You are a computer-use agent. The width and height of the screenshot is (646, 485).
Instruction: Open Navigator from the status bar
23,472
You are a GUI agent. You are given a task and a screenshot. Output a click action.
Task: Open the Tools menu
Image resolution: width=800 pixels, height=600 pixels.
---
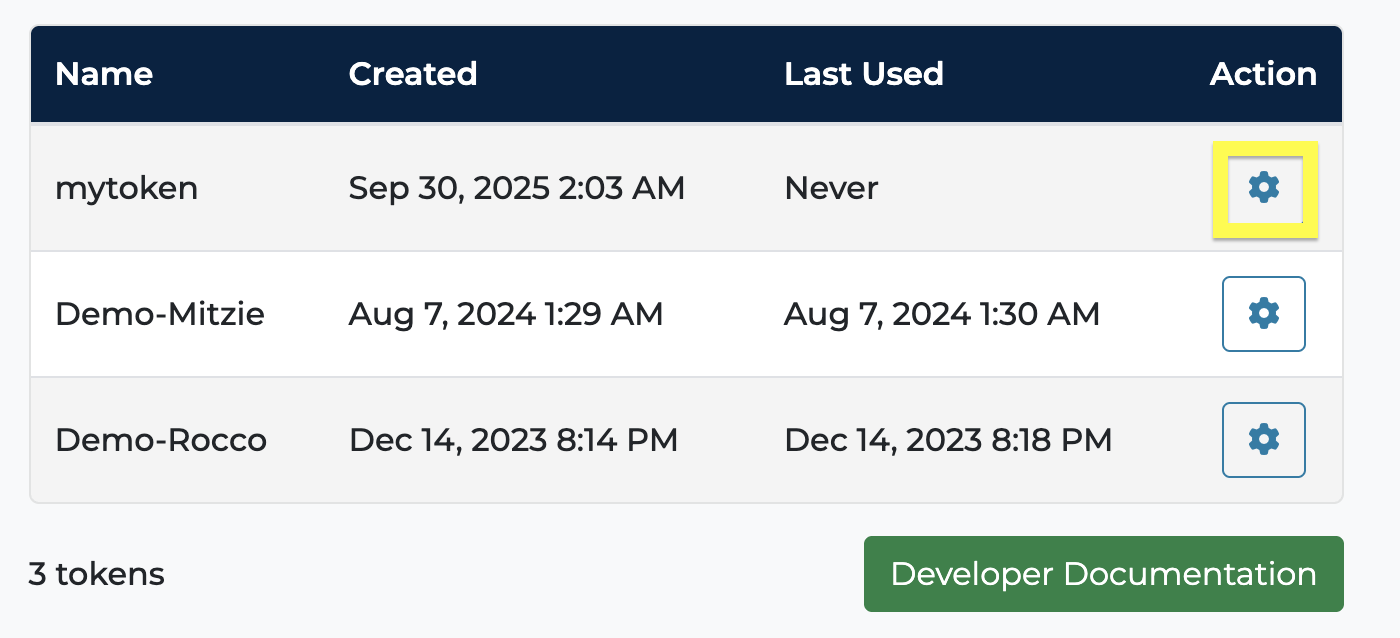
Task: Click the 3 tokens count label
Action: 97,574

Description of the task — Where a line above holds the string "agent", copy that line.

Task solution —
You are a computer-use agent. The width and height of the screenshot is (646, 485).
You are a GUI agent. You are given a task and a screenshot. Output a click action.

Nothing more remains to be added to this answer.